The implementation of __del__ is considered to be trivial if:

The struct has a compiler-generated trivial destructor and all its fields have a trivial __del__ method.

In practice, it means that the __del__ can be considered as no-op.

`moveinitis_trivial`

comptime __moveinit__is_trivial

A flag (often compiler generated) to indicate whether the implementation of __moveinit__ is trivial.

The implementation of __moveinit__ is considered to be trivial if:

The struct has a compiler-generated __moveinit__ and all its fields have a trivial __moveinit__ method.

In practice, it means the value can be moved by moving the bits from one location to another without side effects.

`apply_log2e_after_mask`

comptime apply_log2e_after_mask

Does the mask require log2e to be applied after the mask, or can it be fused with the scaling?

`check_mask_during_decoding`

comptime check_mask_during_decoding

Should we check the mask during decoding, or should we assume that it does not return FULL_MASK?

`device_type`

comptime device_type

Indicate the type being used on accelerator devices.

`mask_out_of_bound`

comptime mask_out_of_bound

`mask_safe_out_of_bounds`

comptime mask_safe_out_of_bounds

Is the mask safe to read out of bounds?

Required methods

`copyinit`

__copyinit__(out self: _Self, existing: _Self, /)

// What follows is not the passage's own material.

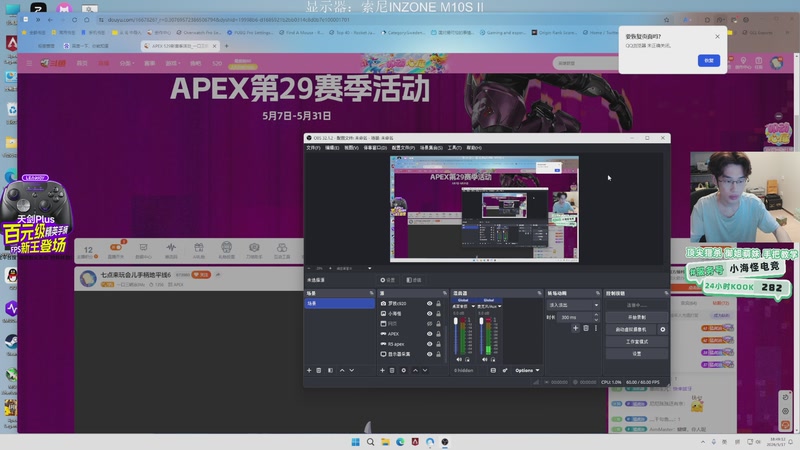
Task: Add a new source with plus icon
Action: (x=382, y=370)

Create a new instance of the value by copying an existing one.

Args:

existing (_Self): The value to copy.

Returns:

_Self

`moveinit`

__moveinit__(out self: _Self, deinit existing: _Self, /)

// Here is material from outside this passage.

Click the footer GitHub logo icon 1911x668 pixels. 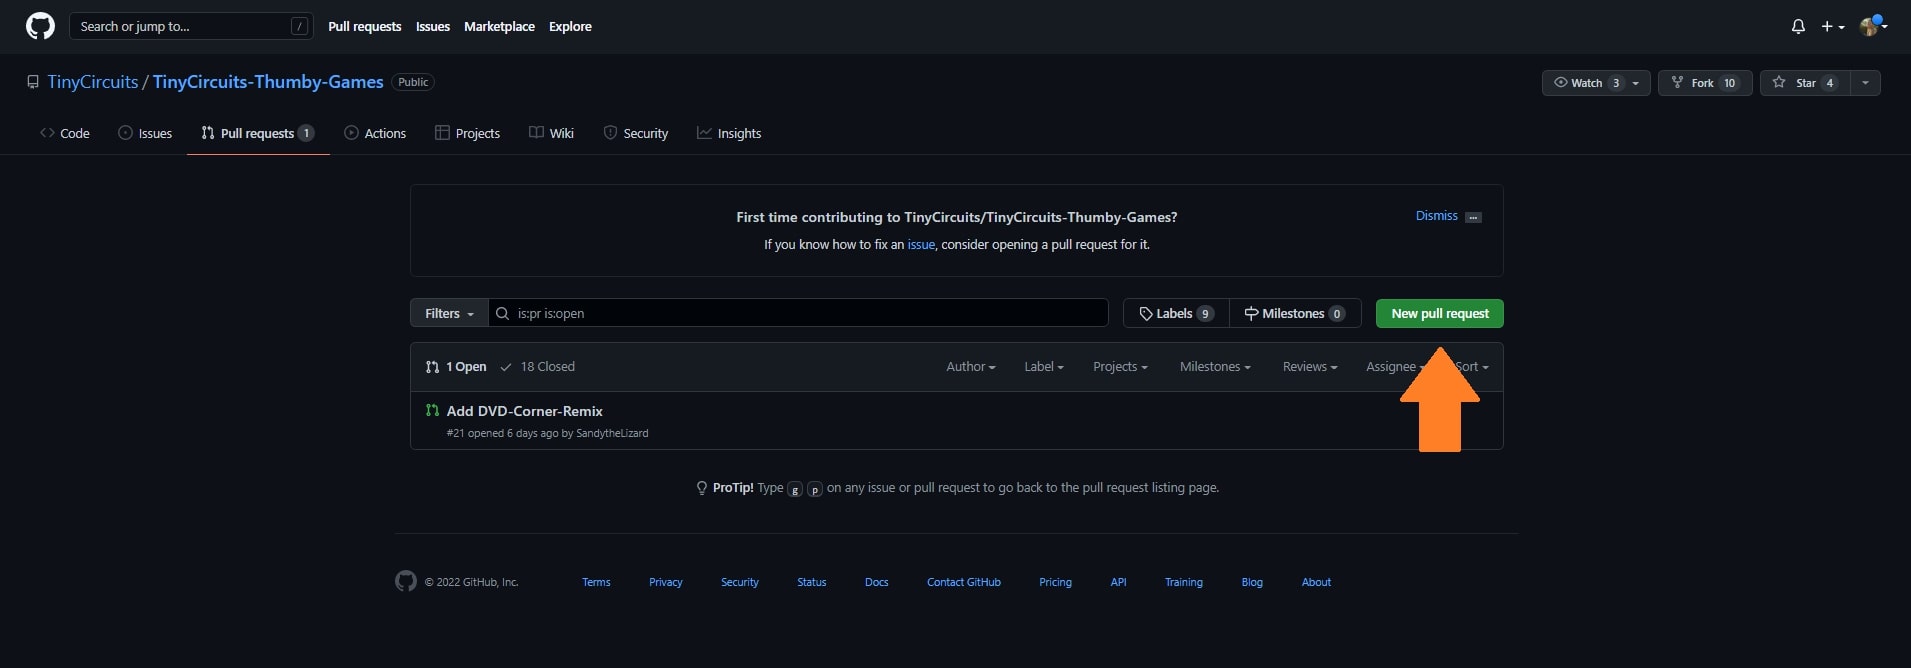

Create a new instance of the value by moving the value of another.

Args:

existing (_Self): The value to move.

Returns:

_Self

`mask`

mask[dtype: DType, width: Int, //, *, element_type: DType = DType.uint32](self: _Self, coord: IndexList[4, element_type=element_type], score_vec: SIMD[dtype, width]) -> SIMD[dtype, width]

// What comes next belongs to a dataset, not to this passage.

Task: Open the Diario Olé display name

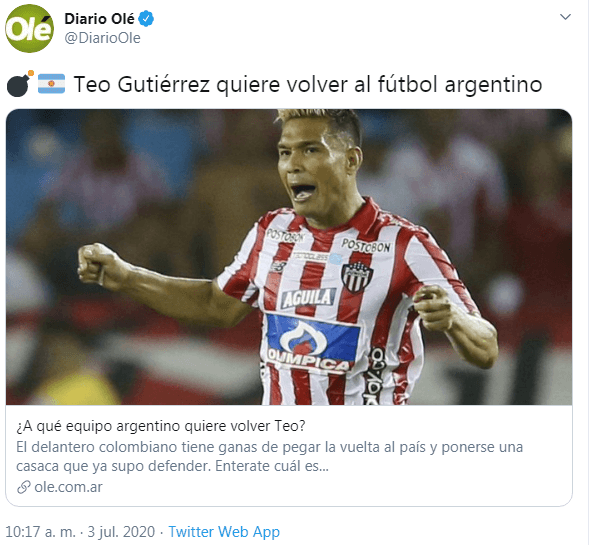Action: (x=99, y=19)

Return mask vector at given coordinates.

Arguments: coord is (seq_id, head, q_idx, k_idx) score_vec is at coord of the score matrix

The functor could capture an mask tensor and add to the score e.g. Replit.

Returns:

SIMD

`status`

status[*, element_type: DType = DType.uint32](self: _Self, tile_offset: IndexList[2, element_type=element_type], tile_size: IndexList[2, element_type=element_type]) -> TileMaskStatus

Given a tile's index range, return its masking status.

Returns:

TileMaskStatus

`start_column`

start_column[BM: Int, BN: Int, page_size: Int](self: _Self, row: UInt32) -> UInt32

Returns the first column for which this mask does not return TileMaskStatus.FULL_MASK. This may not be a multiple of BN, in which case iterating using start_column and masked_set_ends will not necessarilly produce the same set or number of iterations as iterating from 0 and checking status to skip. The return value of total_iters should be less than or equal to the number of non-skipped iterations. The practical consequence is that all warp group specializations within a kernel that loop over columns need to be in agreement. Either they all loop over all columns and check status to skip, or they loop using the masked_set_ends.

Returns:

UInt32

`total_iters`

total_iters[BM: Int, BN: Int, page_size: Int](self: _Self, row: UInt32, num_cols: UInt32) -> UInt32

The total number of column iterations for which this mask returns either TileMaskStatus.NO_MASK' or 'TileMaskStatus.PARTIAL_MASK'. This is to be used by warp specializations that do not need to use kv_row`.

Returns:

UInt32

`count_nonfull_sets`

static count_nonfull_sets(BM: Int, BN: Int) -> Int

The number of blocks that are all partial-masks or not masked.

Returns:

Int

`masked_set_ends`

masked_set_ends[BM: Int, BN: Int, page_size: Int](self: _Self, row: UInt32, num_cols: UInt32) -> StaticTuple[UInt32, _Self.count_nonfull_sets(::Int,::Int)(BM, BN)]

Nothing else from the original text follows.